Self-service data prep for big data  

Important

This content is archived and is not being updated. For the latest documentation, see Microsoft Dynamics 365 product documentation. For the latest release plans, see Dynamics 365 and Microsoft Power Platform release plans.

Note

These release notes describe functionality that may not have been released yet. To see when this functionality is planned to release, please review Summary of what’s new. Delivery timelines and projected functionality may change or may not ship (see Microsoft policy). For detailed information about our products, visit the Power BI documentation.

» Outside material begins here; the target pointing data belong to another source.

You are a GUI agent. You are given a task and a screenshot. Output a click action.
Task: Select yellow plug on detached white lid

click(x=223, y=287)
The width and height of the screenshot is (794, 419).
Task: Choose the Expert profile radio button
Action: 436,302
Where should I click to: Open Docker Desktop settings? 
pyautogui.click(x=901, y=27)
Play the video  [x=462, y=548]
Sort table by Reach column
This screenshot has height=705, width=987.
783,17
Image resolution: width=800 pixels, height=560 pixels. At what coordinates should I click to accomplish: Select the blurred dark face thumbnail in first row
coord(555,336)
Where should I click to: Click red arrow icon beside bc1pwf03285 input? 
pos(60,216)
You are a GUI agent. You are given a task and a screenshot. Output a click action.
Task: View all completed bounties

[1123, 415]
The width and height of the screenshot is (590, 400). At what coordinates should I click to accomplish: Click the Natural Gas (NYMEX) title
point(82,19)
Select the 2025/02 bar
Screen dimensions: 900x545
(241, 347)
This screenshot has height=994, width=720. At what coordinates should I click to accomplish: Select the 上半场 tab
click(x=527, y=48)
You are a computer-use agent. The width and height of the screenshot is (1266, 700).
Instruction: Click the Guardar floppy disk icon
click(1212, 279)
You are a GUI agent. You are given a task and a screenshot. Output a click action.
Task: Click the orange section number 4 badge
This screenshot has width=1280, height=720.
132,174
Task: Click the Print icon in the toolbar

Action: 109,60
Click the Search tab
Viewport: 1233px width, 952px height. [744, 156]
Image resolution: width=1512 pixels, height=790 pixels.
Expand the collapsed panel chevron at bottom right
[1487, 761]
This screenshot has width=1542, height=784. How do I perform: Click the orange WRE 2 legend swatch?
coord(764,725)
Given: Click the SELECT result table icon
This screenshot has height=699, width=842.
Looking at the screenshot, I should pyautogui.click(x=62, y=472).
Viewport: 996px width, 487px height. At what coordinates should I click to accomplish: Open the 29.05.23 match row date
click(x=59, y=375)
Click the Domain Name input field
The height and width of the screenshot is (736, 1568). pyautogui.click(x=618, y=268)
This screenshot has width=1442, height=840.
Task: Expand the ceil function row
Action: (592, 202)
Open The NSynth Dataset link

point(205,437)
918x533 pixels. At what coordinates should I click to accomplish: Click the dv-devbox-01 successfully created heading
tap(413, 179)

  • Self-service data prep for big data – We’re expanding self-service data prep in Power BI with new capabilities to help business analysts extract insights from big data. Using the Power Query experience already familiar to millions of Power BI Desktop and Excel users, business analysts can ingest, transform, integrate, and enrich big data with Power BI – including data from a large and growing set of supported on-premises and cloud-based data sources, such as Dynamics 365, Salesforce, Azure SQL Data Warehouse, Excel, and SharePoint. Users can directly map data to known entities, modify and extend existing entities, or create custom entities all within Power BI.

  • Common Data Model support – We’ve expanded the familiar Power BI workspace experience to include new tools to easily map your business data to the Common Data Model (Microsoft’s standardized schema), enrich it with Microsoft and third-party data, and gain simplified access to machine learning. These new capabilities can be leveraged to provide intelligent and actionable insights into your business data. 

  • Advanced analytics and AI with Azure – We’re fueling collaboration across roles by unifying access to data between Power BI and Azure Data Lake Storage Gen2. Business analysts can seamlessly operate on data stored in Azure Data Lake Storage with the self-service capabilities in Power BI, while data engineers, data scientists, and other users can extend access to insights with advanced analytics and AI from complementary Azure Data Services like Azure Data Factory, Azure Databricks, and Azure Machine Learning. For example, data engineers can add, enrich, and orchestrate data; data scientists can build machine learning models; and business analysts can benefit from the work of others and the data available in Azure Data Lake Storage while continuing to use the self-service tools in Power BI to build and share insights broadly.